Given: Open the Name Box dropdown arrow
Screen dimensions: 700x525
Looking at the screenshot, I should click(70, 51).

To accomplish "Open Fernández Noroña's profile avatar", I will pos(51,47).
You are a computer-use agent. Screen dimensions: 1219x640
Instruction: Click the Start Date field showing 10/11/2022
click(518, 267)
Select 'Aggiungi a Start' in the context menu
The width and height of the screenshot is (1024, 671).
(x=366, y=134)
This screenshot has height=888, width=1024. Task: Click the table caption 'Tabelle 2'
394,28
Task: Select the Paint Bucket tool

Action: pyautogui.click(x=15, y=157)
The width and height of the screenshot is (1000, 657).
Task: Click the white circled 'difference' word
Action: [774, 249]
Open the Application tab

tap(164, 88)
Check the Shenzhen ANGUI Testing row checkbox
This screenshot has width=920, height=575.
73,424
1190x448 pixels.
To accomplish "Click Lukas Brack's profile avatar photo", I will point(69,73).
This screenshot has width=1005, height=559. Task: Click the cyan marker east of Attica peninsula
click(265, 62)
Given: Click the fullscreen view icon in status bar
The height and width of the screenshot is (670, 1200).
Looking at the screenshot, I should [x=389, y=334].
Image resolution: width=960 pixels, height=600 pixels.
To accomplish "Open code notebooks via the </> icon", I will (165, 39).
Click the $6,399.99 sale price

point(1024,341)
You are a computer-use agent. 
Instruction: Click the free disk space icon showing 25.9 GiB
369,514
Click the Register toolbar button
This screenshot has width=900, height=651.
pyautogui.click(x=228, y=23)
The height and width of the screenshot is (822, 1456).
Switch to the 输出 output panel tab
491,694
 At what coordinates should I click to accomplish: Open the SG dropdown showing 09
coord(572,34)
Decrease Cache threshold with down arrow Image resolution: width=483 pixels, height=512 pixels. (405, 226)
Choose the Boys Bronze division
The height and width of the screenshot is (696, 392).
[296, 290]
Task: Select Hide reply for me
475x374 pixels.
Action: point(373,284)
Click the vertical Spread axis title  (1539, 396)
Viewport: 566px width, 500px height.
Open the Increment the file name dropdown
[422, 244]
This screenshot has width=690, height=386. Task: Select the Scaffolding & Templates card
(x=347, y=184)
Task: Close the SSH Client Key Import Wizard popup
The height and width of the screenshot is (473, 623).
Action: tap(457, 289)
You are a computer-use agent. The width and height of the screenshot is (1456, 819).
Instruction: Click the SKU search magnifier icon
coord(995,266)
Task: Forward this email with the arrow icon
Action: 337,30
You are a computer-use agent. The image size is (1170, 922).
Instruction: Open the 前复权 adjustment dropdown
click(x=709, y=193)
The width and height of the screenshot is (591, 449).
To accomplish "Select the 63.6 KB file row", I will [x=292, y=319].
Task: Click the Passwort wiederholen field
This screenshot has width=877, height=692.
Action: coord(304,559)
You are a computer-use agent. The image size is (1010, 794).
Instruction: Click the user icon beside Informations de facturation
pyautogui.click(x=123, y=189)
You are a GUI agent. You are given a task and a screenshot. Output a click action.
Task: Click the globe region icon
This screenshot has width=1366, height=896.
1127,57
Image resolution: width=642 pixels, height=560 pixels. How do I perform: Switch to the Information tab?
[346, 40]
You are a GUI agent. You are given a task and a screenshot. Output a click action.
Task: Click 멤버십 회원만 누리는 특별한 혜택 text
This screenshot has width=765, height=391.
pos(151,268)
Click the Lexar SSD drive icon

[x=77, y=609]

========================

STATED GOAL |
Reproduce all of the entries above, swapping every occurrence of "computer-use agent" for "desktop assistant" and leaving everything else unchanged.

TASK RESULT |
Given: Open the Name Box dropdown arrow
Screen dimensions: 700x525
Looking at the screenshot, I should click(70, 51).

To accomplish "Open Fernández Noroña's profile avatar", I will pos(51,47).
You are a desktop assistant. Screen dimensions: 1219x640
Instruction: Click the Start Date field showing 10/11/2022
click(518, 267)
Select 'Aggiungi a Start' in the context menu
The width and height of the screenshot is (1024, 671).
(x=366, y=134)
This screenshot has height=888, width=1024. Task: Click the table caption 'Tabelle 2'
394,28
Task: Select the Paint Bucket tool

Action: pyautogui.click(x=15, y=157)
The width and height of the screenshot is (1000, 657).
Task: Click the white circled 'difference' word
Action: [774, 249]
Open the Application tab

tap(164, 88)
Check the Shenzhen ANGUI Testing row checkbox
This screenshot has width=920, height=575.
73,424
1190x448 pixels.
To accomplish "Click Lukas Brack's profile avatar photo", I will point(69,73).
This screenshot has width=1005, height=559. Task: Click the cyan marker east of Attica peninsula
click(265, 62)
Given: Click the fullscreen view icon in status bar
The height and width of the screenshot is (670, 1200).
Looking at the screenshot, I should [x=389, y=334].
Image resolution: width=960 pixels, height=600 pixels.
To accomplish "Open code notebooks via the </> icon", I will (165, 39).
Click the $6,399.99 sale price

point(1024,341)
You are a desktop assistant. 
Instruction: Click the free disk space icon showing 25.9 GiB
369,514
Click the Register toolbar button
This screenshot has width=900, height=651.
pyautogui.click(x=228, y=23)
The height and width of the screenshot is (822, 1456).
Switch to the 输出 output panel tab
491,694
 At what coordinates should I click to accomplish: Open the SG dropdown showing 09
coord(572,34)
Decrease Cache threshold with down arrow Image resolution: width=483 pixels, height=512 pixels. (405, 226)
Choose the Boys Bronze division
The height and width of the screenshot is (696, 392).
[296, 290]
Task: Select Hide reply for me
475x374 pixels.
Action: point(373,284)
Click the vertical Spread axis title  (1539, 396)
Viewport: 566px width, 500px height.
Open the Increment the file name dropdown
[422, 244]
This screenshot has width=690, height=386. Task: Select the Scaffolding & Templates card
(x=347, y=184)
Task: Close the SSH Client Key Import Wizard popup
The height and width of the screenshot is (473, 623).
Action: tap(457, 289)
You are a desktop assistant. The width and height of the screenshot is (1456, 819).
Instruction: Click the SKU search magnifier icon
coord(995,266)
Task: Forward this email with the arrow icon
Action: 337,30
You are a desktop assistant. The image size is (1170, 922).
Instruction: Open the 前复权 adjustment dropdown
click(x=709, y=193)
The width and height of the screenshot is (591, 449).
To accomplish "Select the 63.6 KB file row", I will [x=292, y=319].
Task: Click the Passwort wiederholen field
This screenshot has width=877, height=692.
Action: coord(304,559)
You are a desktop assistant. The image size is (1010, 794).
Instruction: Click the user icon beside Informations de facturation
pyautogui.click(x=123, y=189)
You are a GUI agent. You are given a task and a screenshot. Output a click action.
Task: Click the globe region icon
This screenshot has width=1366, height=896.
1127,57
Image resolution: width=642 pixels, height=560 pixels. How do I perform: Switch to the Information tab?
[346, 40]
You are a GUI agent. You are given a task and a screenshot. Output a click action.
Task: Click 멤버십 회원만 누리는 특별한 혜택 text
This screenshot has width=765, height=391.
pos(151,268)
Click the Lexar SSD drive icon

[x=77, y=609]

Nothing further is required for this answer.